Bei Karmin handelt es sich um getrocknete Schildläuse. Für ein Kilogramm dieses Farbstoffes werden über 100.000 Schildläuse benötigt. Die hübsche rote Farbe dieses Getränks ist demnach das Resultat von tausenden toten Läusen.

Die Stoffe, welche der Nummer E339 zugeordnet werden stehen im Verdacht, Hyperaktivität, allergische Reaktionen und Osteoporose auszulösen.

Nun lässt sich schlussfolgern, dass wir mit hoher Wahrscheinlichkeit dazu genötigt werden eine verführerische Verpackung zu entwerfen, welche den KonsumentInnen gesundheitliche Vorteile vortäuscht und nach wenigen Minuten des Gebrauchs vermutlich in einem konventionellen Mülleimer landet. Und all das für ein Unternehmen, welches steuerlich subventioniert wird bei gleichzeitigem Millionengewinn. Und die problematischen Bedingungen bezüglich der Intensivtierhaltung und Klimaerwärmung wurden in diesem Text noch nicht einmal angesprochen.

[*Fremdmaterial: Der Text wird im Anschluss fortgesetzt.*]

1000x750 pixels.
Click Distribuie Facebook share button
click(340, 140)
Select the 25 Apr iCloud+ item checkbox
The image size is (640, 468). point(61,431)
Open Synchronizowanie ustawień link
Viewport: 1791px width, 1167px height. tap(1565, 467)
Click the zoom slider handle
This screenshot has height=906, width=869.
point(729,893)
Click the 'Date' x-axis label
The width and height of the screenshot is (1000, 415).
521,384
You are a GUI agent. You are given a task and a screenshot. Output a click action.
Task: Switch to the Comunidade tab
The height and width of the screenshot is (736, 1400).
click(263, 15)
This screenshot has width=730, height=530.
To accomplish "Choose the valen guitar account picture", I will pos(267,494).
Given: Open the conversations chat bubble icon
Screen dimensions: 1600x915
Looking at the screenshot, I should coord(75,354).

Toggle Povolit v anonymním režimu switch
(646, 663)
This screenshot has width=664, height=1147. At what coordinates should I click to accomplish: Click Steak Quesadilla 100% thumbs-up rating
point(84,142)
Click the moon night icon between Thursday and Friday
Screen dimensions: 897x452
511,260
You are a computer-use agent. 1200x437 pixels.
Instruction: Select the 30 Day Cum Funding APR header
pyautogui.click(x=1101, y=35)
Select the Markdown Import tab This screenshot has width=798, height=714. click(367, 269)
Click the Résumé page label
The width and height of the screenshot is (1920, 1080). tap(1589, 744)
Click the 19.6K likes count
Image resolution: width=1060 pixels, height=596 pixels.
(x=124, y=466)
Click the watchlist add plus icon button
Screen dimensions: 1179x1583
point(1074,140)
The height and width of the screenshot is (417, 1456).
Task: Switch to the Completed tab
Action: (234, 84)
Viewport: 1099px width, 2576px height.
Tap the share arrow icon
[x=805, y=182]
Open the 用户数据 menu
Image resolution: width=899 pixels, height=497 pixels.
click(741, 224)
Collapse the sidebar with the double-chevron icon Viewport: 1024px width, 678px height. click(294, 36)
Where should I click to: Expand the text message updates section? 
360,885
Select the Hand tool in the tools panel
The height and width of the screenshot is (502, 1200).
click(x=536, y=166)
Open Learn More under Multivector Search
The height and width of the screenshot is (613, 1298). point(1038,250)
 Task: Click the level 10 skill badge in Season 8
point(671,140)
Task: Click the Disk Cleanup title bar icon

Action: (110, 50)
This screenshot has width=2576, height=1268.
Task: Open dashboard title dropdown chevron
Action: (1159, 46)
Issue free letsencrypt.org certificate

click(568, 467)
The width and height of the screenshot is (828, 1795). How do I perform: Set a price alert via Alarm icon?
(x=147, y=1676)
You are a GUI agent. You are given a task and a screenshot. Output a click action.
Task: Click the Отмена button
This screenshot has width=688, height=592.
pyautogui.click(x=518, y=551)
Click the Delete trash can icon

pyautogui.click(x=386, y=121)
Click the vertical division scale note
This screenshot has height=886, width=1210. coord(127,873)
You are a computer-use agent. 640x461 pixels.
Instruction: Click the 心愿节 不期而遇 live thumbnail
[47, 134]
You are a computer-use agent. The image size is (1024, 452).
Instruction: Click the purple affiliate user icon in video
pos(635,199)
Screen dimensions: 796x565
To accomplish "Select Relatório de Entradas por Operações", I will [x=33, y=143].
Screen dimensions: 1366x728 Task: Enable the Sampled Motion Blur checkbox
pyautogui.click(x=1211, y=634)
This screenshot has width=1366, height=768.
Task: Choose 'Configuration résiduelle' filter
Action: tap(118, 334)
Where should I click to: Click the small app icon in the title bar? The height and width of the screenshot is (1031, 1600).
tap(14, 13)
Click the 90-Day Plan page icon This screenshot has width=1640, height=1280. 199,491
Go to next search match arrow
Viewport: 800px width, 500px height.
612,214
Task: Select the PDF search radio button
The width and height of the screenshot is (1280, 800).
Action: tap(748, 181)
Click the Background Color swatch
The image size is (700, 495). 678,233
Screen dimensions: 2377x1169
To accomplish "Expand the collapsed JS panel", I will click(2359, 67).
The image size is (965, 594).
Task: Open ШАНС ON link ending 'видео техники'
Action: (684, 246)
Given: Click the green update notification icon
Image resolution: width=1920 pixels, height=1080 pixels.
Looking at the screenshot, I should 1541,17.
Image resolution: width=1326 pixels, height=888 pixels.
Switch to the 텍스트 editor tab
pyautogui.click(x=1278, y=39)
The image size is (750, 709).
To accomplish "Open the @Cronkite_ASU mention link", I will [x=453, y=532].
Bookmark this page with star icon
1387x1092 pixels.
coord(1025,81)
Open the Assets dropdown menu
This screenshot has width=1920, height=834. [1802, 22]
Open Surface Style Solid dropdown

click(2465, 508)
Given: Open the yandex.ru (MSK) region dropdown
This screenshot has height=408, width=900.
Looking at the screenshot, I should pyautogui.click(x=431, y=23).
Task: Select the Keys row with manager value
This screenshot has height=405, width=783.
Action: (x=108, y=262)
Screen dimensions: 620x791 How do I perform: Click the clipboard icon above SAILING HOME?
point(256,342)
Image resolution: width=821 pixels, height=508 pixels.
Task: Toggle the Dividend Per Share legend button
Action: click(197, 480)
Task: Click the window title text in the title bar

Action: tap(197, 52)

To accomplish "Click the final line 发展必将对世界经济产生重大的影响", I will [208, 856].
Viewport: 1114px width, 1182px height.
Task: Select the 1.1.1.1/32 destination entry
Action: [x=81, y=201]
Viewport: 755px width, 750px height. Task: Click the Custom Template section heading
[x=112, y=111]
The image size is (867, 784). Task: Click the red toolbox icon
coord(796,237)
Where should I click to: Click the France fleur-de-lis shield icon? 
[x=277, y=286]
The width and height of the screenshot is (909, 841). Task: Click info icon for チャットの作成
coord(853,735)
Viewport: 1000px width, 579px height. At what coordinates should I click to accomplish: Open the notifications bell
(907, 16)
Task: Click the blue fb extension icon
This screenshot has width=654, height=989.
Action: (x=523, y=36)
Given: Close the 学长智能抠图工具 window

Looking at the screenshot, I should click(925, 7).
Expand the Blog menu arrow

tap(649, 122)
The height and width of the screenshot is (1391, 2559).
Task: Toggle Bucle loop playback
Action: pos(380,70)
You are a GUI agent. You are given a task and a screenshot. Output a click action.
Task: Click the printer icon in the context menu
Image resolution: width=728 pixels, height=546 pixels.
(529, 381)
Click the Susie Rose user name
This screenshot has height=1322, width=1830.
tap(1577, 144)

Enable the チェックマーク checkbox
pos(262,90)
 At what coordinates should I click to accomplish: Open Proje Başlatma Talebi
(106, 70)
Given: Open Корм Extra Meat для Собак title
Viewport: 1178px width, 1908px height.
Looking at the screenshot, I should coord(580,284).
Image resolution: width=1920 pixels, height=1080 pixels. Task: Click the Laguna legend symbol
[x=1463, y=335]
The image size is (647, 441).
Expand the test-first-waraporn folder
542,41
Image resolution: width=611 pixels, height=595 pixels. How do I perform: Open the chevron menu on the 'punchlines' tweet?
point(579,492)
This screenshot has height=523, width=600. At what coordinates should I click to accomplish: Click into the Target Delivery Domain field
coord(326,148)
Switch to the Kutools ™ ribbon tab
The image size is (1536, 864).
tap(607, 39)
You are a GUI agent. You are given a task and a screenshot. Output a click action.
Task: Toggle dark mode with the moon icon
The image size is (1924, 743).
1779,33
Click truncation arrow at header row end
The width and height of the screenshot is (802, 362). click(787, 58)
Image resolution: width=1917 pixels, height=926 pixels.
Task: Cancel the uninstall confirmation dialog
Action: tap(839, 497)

Nun bleibt nur noch zu hoffen, dass der Eintrag im Vorlesungsverzeichnis fehlerhaft ist. Darf man auch streiken? Oder ein Veto einlegen? Ist das Nachhaltigkeitskonzept der ZHdK derart situationselastisch?

 

(1)
http://www.beobachter.ch/justiz-behoerde/gesetze-recht/artikel/subventionen_staatsgeheimnis-kaese/
abgerufen am 05.04.2017

(2)
http://www.handelszeitung.ch/unternehmen/emmi-steigert-umsatz-und-gewinn
abgerufen am 05.04.2017

 

5 Gedanken zu „Wir werden für Emmi Abfall designen“

  1. Mit Genuss las ich deinen Kommentar zu unsere künftige Kooperation mit Emmi. An diesem Beispiel überlege ich mir wieder einmal, wie sehr wir als Designer überhaupt Einfluss haben etwas Gutes zu entwerfen. Sind wir als Designer einfaches werkzeug für grosse skrupellose Multimillionen Firmen? Nehmen wir diese Rolle hin oder stehen wir für unsere Werte ein? Wie sehr müssen wir uns nach dem Studium verbiegen, und wie weit müssen wir Prinzipien über Board werfen, weil wir eben doch Arbeit wollen?

  2. Das ist flott geschrieben und klug argumentiert, ganz im Sinne von Papanek („Es gibt Berufe, die mehr Schaden anrichten als der des Industriedesigners, aber viele sind es nicht.“). Aber es ist auch ein wenig ungerecht, finde ich. Kunststoff ist nun mal ein Leitwerkstoff unserer Zeit; ohne Kunststoff wären grosse Teile des Industrial Design nicht denkbar. Eine Einführung in den Entwurf mit Kunststoff gehört also ins Grundstudium. Und weil gerade auch von Studierendenseite immer wieder Praxisbezug und die Zusammenarbeit mit Partnern aus der Wirtschaft gefordert wird, wäre auch die Kooperation mit Emmi nicht einfach zu verurteilen. Das sage ich als „advocata diaboli“ 🙂 (ein Text von mir zum „situationselastischen“ – wunderbares Wort, by the way – Nachhaltigkeitsverständnis der ZHdK liegt auf Halde … ich hoffe ja immer noch, dass die Redaktion des Zett-Magazins ihn doch mal noch veröffentlicht …).

    1. Ich sehe insbesondere Wegwerfartikel als kritisch und mir ist Emmi extrem unsympathisch. Der Nutzen von Kunststoff an sich leuchtet mir schon ein und ich freue mich schon mehr über die technologischen Aspekte des Materials zu erfahren, dennoch stehe ich dem Werkstoff sehr kritisch gegenüber.

      Dürfte ich deinen Text über das Nachhaltigkeitsverständnis der ZHdK lesen? Hört sich sehr interessant an und ich würde gerne mal erfahren, wie du professionell gegen eine Institution argumentierst.